Moaning about gasoline prices, government avoids liquidity question


Soaring gasoline prices appear to be the latest target of the government’s anti-inflation strategy, but it remains to be seen whether policymakers can manage to calm the economy without addressing liquidity issues. / Korea Times
By Kim Tae-gyu

From the outset of the Year of the Rabbit, the appreciating prices of consumer goods have raised warning flags, which prompts the Lee Myung-bak administration to come up with a set of contingency measures.

Last month, the producer’s price index jumped to a two-year high of 5.3 percent from a year before, which tends to affect consumer prices in a few months.

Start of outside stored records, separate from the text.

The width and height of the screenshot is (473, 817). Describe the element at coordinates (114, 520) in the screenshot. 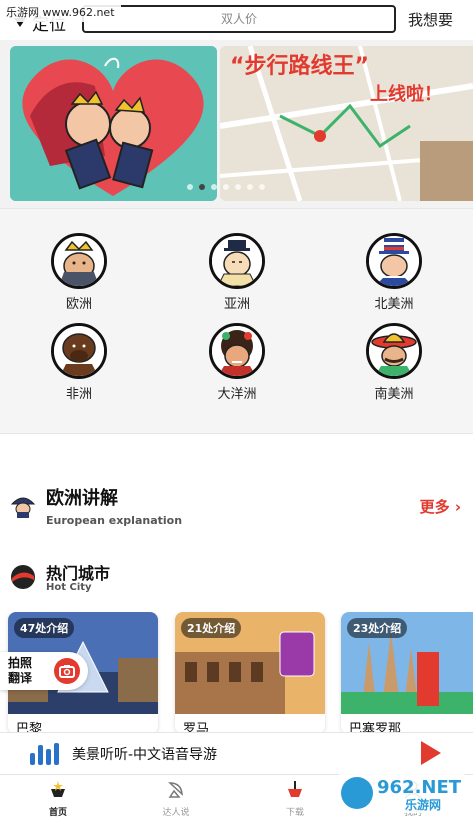

I see `section-subtitle: European explanation` at that location.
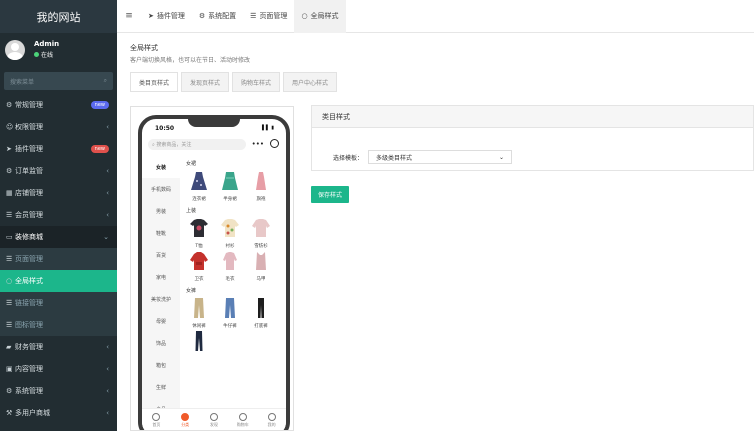  Describe the element at coordinates (272, 417) in the screenshot. I see `user-icon` at that location.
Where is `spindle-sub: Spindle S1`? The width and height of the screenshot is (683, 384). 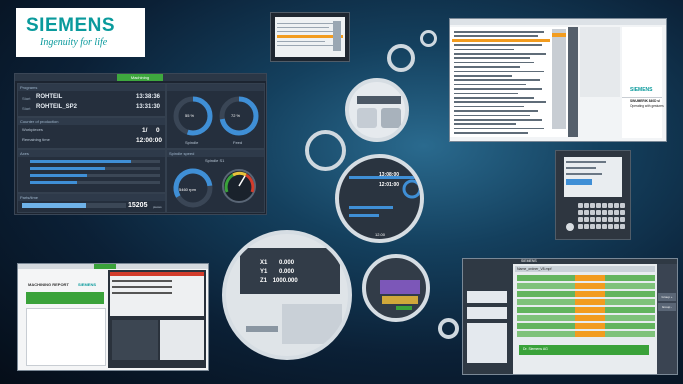
spindle-sub: Spindle S1 is located at coordinates (215, 160).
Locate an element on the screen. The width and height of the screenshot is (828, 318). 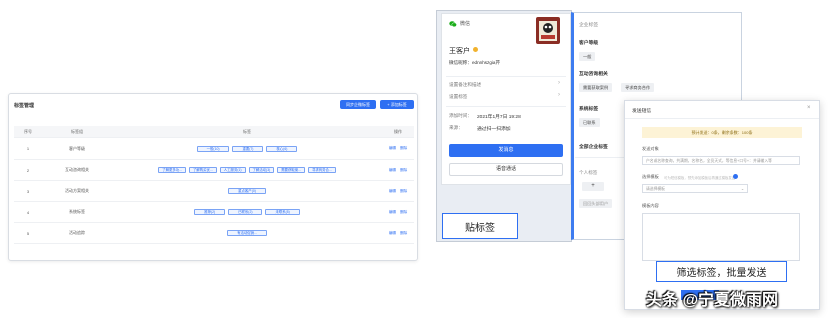
personal-tag-chip: 回回头部用户 is located at coordinates (596, 204).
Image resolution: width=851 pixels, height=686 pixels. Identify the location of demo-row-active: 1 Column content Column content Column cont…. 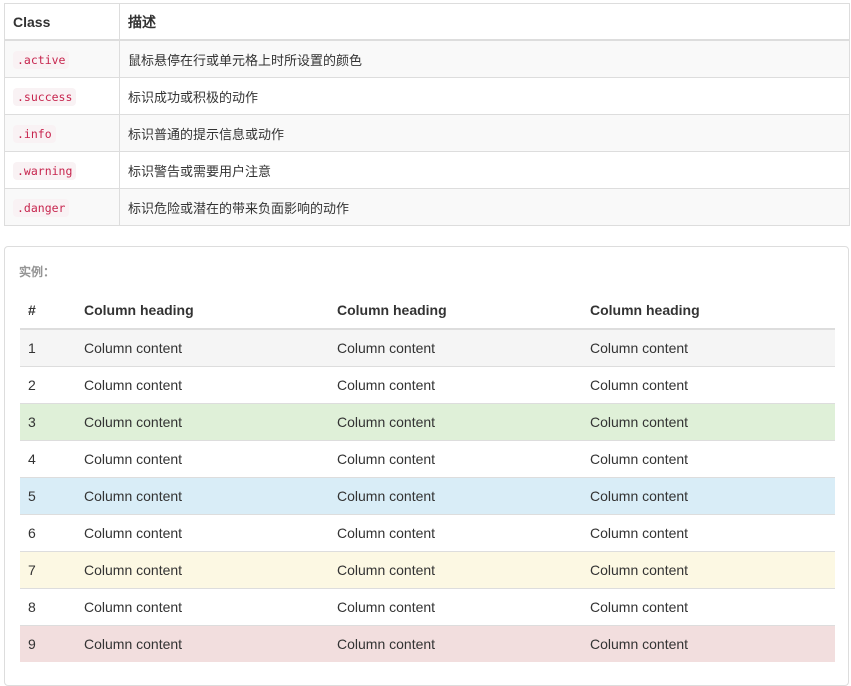
(428, 348).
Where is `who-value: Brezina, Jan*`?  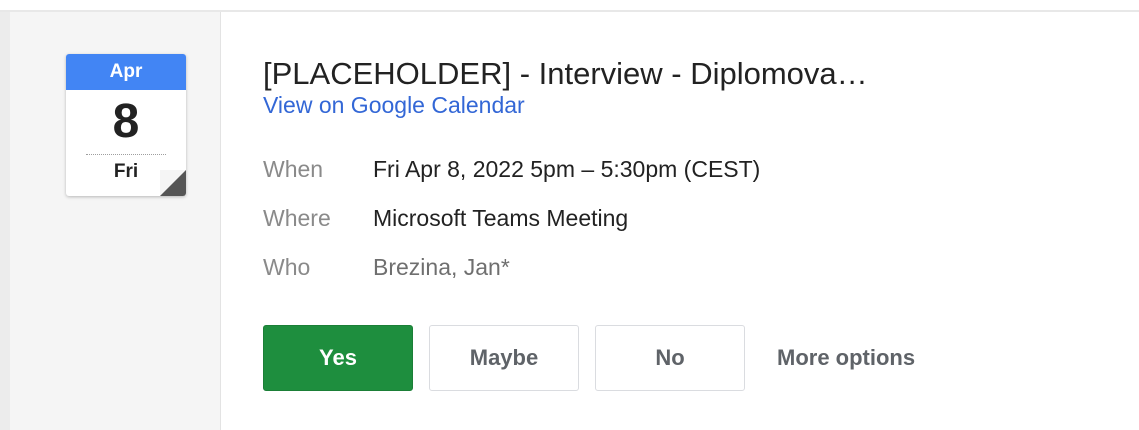
who-value: Brezina, Jan* is located at coordinates (442, 267).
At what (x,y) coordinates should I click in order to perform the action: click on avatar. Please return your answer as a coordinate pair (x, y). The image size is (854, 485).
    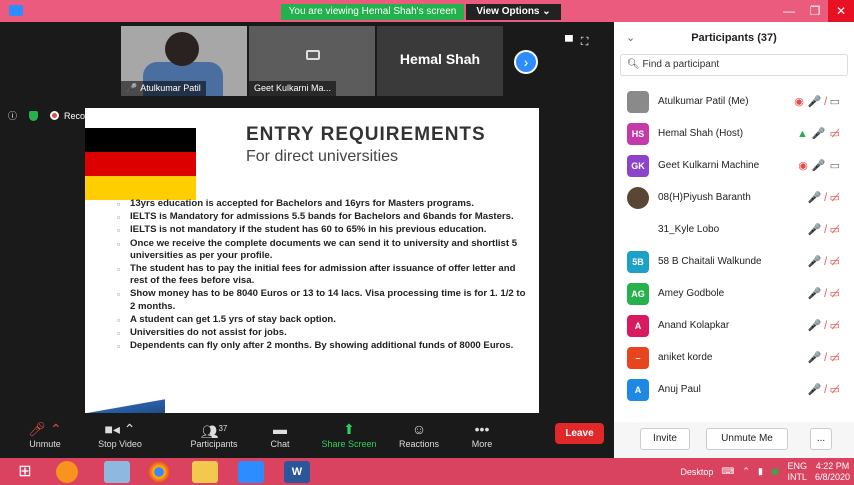
    Looking at the image, I should click on (638, 102).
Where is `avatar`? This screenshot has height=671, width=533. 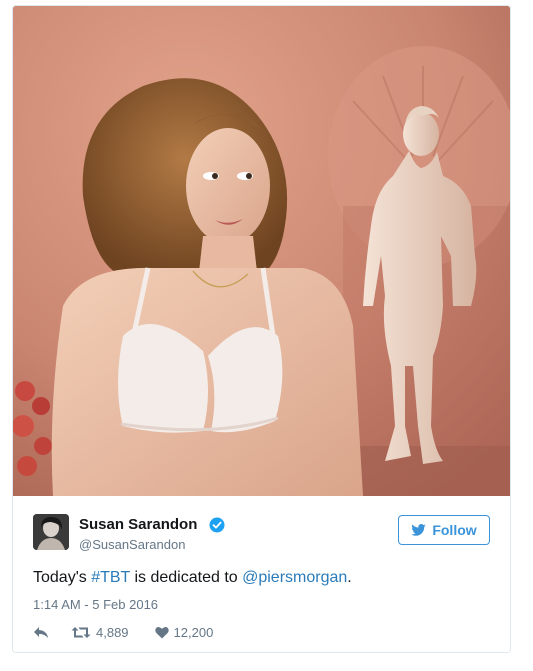
avatar is located at coordinates (51, 532).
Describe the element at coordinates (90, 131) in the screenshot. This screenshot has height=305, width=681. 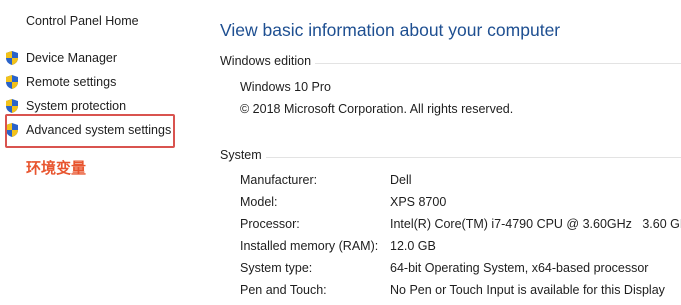
I see `highlight-box` at that location.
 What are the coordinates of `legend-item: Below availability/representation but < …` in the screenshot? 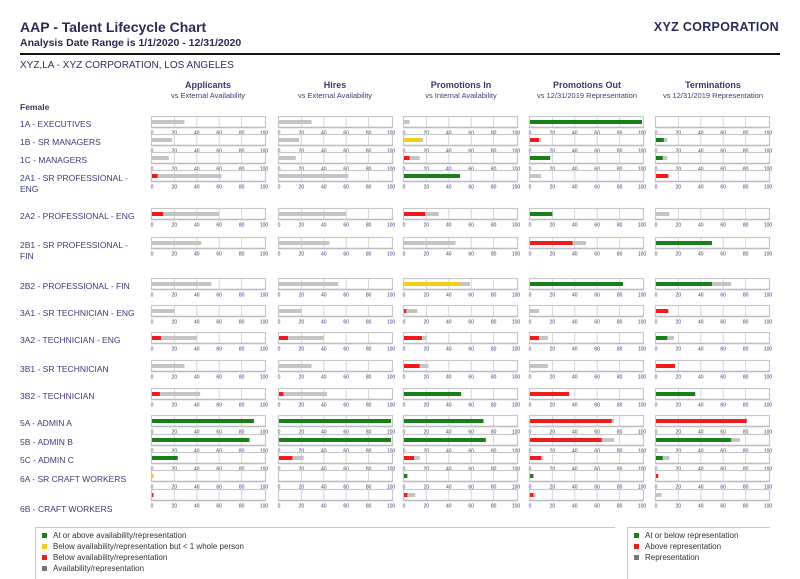 It's located at (143, 546).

The prices of imports rocketed 12.7 percent year-on-year.

As the inflationary pressures continue to bring about woes along with fast-rising apartment rents, Asia’s fourth-largest economy is feared to suffer inflation of higher than 3 percent in 2011. Some even have concerns that it may even reach 4 percent.

In this climate, the government’s countermeasures appear to be overly simple and naive ― it is twisting the arms of corporations not to jack up merchandise prices.

The Fair Trade Commission has set up a task force team of late to inspect whether or not retail chains or other entities will crank up prices in collusion with each other. It will also keep an eye on any retailers who it suspects of chalking up excessive profits.

President Lee himself took issue with the high gasoline prices earlier this month and this prodded government-wide efforts to contain the fast appreciation of oil involving the National Tax Service or the Ministry of Strategy and Finance.

I am worried that such steps will incur the ridicule of experts from both at home and abroad.

First of all, bureaucrats including President Lee are not supposed to talk about gasoline prices without raising the thorny topics of the heavy taxes on oil amounting to around $15 billion a year.

As is widely known, a variety of taxes explain more than half of gasoline prices. In other words, drivers pay more to the government rather than to the refinery when they are pumping gas.

Accordingly, it is not appropriate for President Lee to bring the gasoline prices to light without comment on the indirect taxation ― an easy way to fund budgets without causing serious challenges of taxpayers.

On top of Korea, many European countries impose high tax burdens on motorists but their politicians are seemingly wise enough not to press price cuts from refineries without considering the heavy taxes.

More fundamentally, it seems the Seoul administration is taking the wrong direction in trying to tame inflation because it does not substantially reduce the ultra rich liquidity in the markets.

It is one of the time-honored beliefs that rich liquidity ends up generating inflation and the Bank of Korea released money over the past years to grapple with the economic downturn in the aftermath of the global financial crisis.

In particular, the Lee administration’s economic principles are by and large based on New Liberalism. One of its golden rules is ``inflation is always and everywhere a monetary phenomenon,’’ as U.S. economist Milton Friedman claimed.

Just reduce the liquidity through various fashions like open market manipulation. Be serious, or we will experience the faces of a specter dubbed inflation, which would be as gloomy as those of economic downturns.